## 9.4 Stochastic regression model

The stochastic level models in Section 9.3 do not have predictor variables (covariates). Let’s add one predictor variable $$f_t$$ and write a simple DLM where the intercept $$\alpha$$ and slope $$\beta$$ are stochastic. We will specify that $$\alpha$$ and $$\beta$$ evolve according to a simple random walk. Normally $$x$$ is used for the predictor variables in a regression model, but we will avoid that since we are using $$x$$ for the state equation in a state-space model.
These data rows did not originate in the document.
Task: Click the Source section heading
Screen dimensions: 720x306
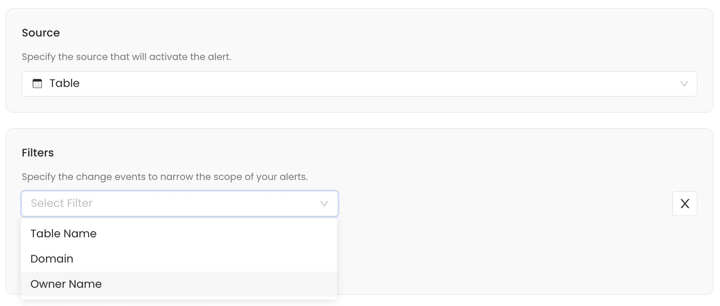Action: click(x=41, y=33)

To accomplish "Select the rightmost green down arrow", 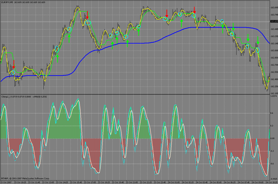I will pos(258,40).
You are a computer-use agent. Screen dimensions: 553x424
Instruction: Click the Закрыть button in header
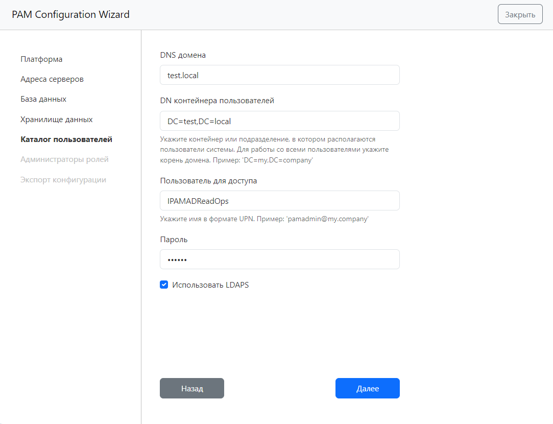(520, 15)
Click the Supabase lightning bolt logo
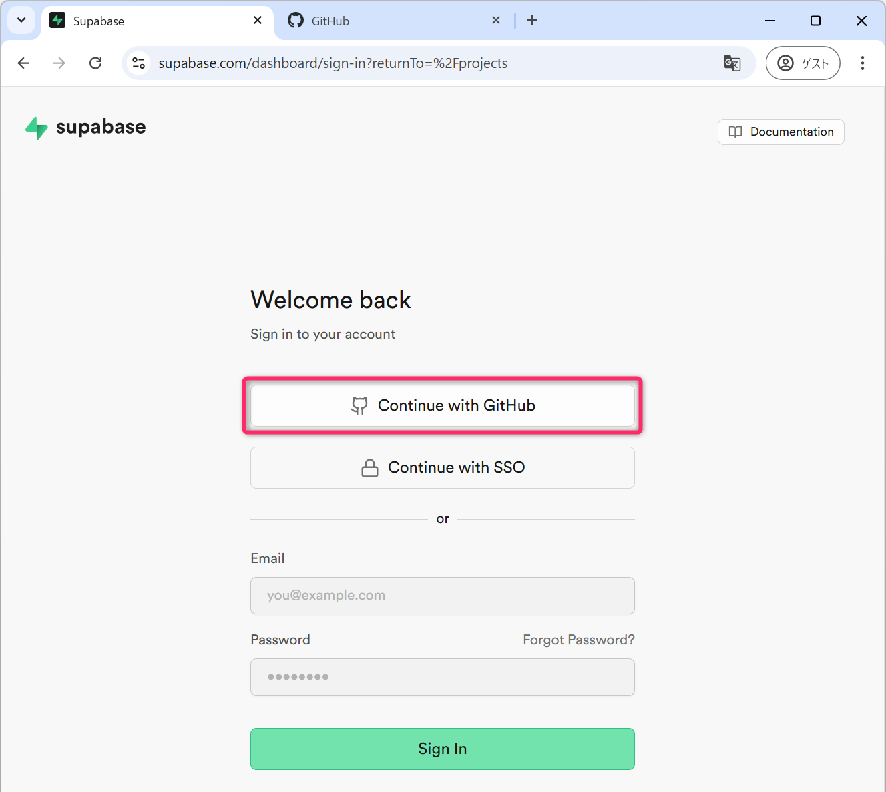The height and width of the screenshot is (792, 886). tap(37, 128)
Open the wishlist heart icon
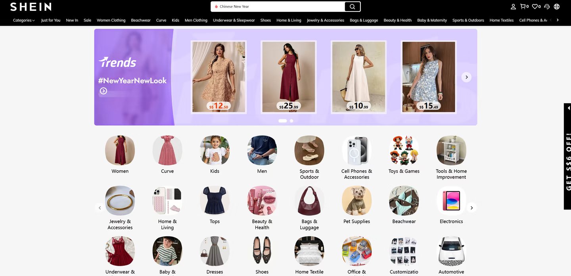571x276 pixels. pos(535,7)

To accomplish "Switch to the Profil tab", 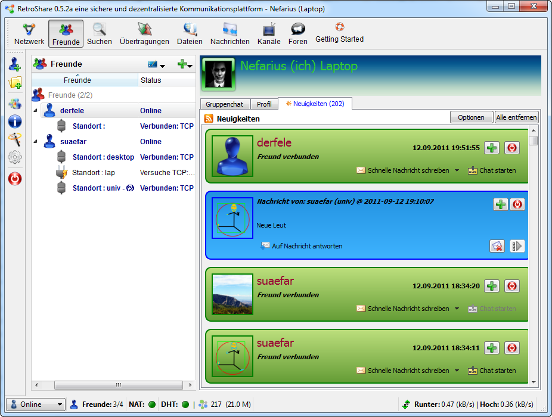I will [264, 104].
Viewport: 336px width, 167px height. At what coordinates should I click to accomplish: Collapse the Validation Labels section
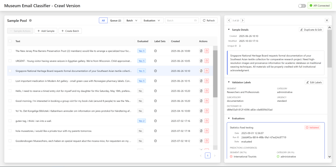(x=229, y=82)
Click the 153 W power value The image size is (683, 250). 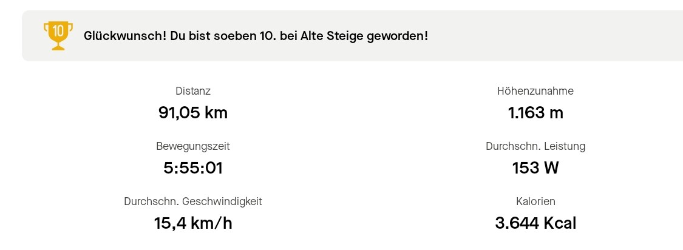click(535, 168)
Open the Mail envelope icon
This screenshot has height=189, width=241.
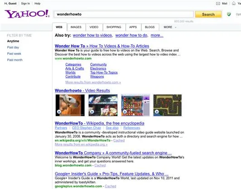click(x=218, y=3)
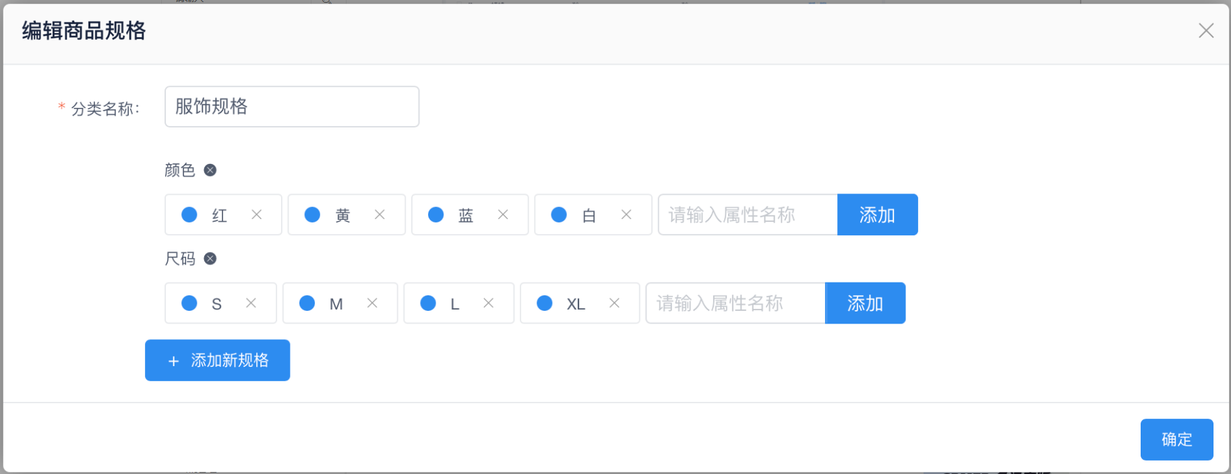Viewport: 1231px width, 474px height.
Task: Remove the S size tag
Action: click(x=251, y=303)
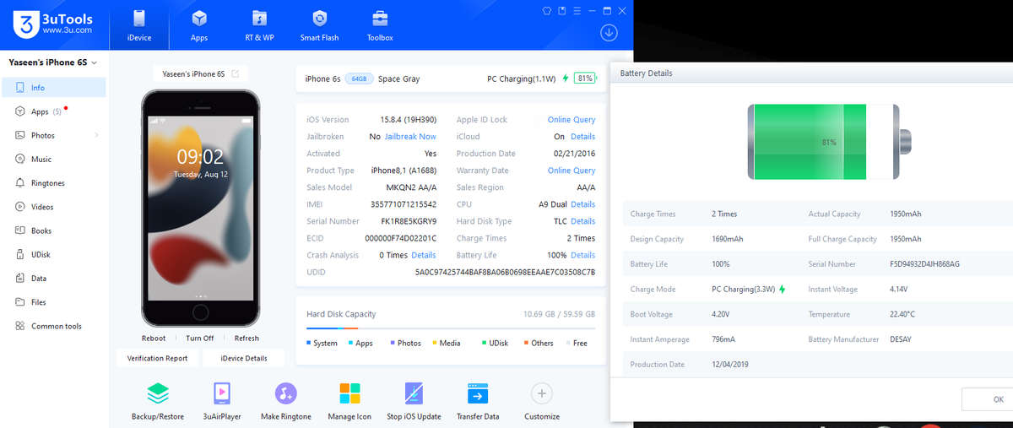Open the Backup/Restore tool icon
The image size is (1013, 428).
[x=158, y=394]
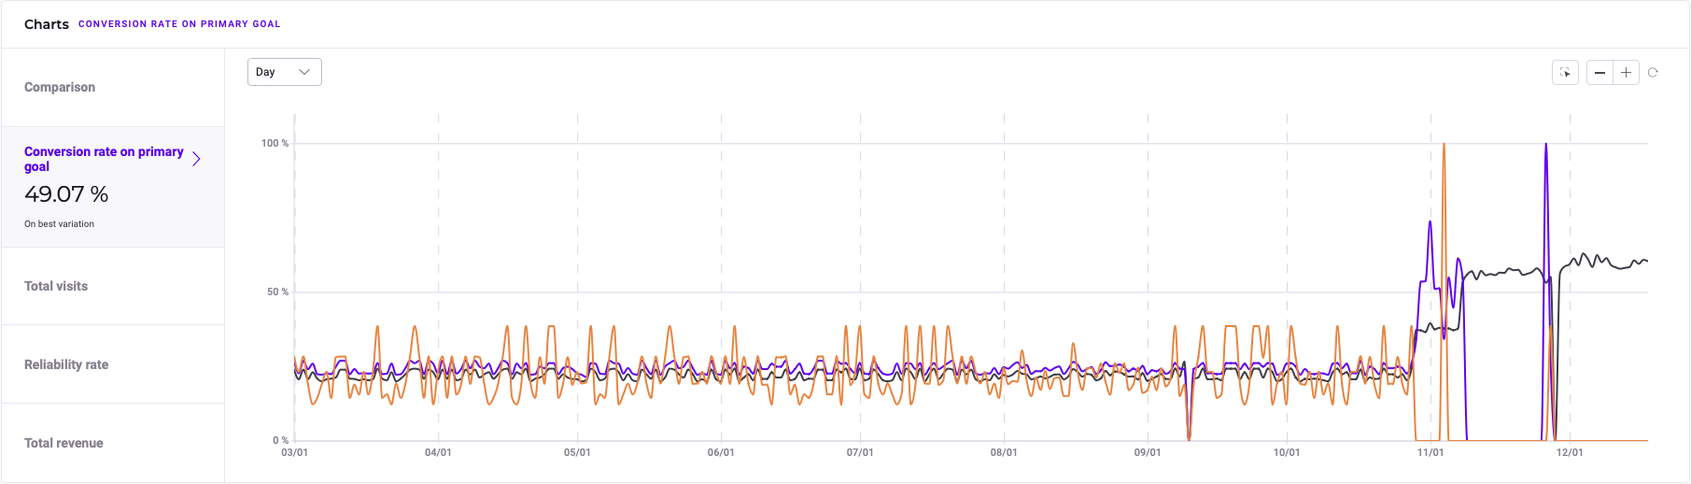Viewport: 1691px width, 484px height.
Task: Click the Charts heading title
Action: (x=47, y=24)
This model is

$$$\tag{9.9} y_t = \alpha_t + \beta_t f_t + v_t \\ \alpha_t = \alpha_{t-1} + w_{\alpha,t} \\ \beta_t = \beta_{t-1} + w_{\beta,t}$$$ Written in matrix form, the model is $$$\tag{9.10} y_t = \begin{bmatrix} 1 & f_t \end{bmatrix}\begin{bmatrix} \alpha \\ \beta \end{bmatrix}_t + v_t \\ \begin{bmatrix} \alpha \\ \beta \end{bmatrix}_t = \begin{bmatrix} \alpha \\ \beta \end{bmatrix}_{t-1} + \begin{bmatrix} w_{\alpha} \\ w_{\beta} \end{bmatrix}_t$$$

Equation (9.10) is a MARSS model: $$$y_t = \mathbf{Z}\mathbf{x}_t + v_t \\ \mathbf{x}_t = \mathbf{x}_{t-1} + \mathbf{w}_t$$$ where $$\mathbf{x}=\begin{bmatrix}\alpha \\ \beta\end{bmatrix}$$ and $$\mathbf{Z}=\begin{bmatrix}1&f_t\end{bmatrix}$$.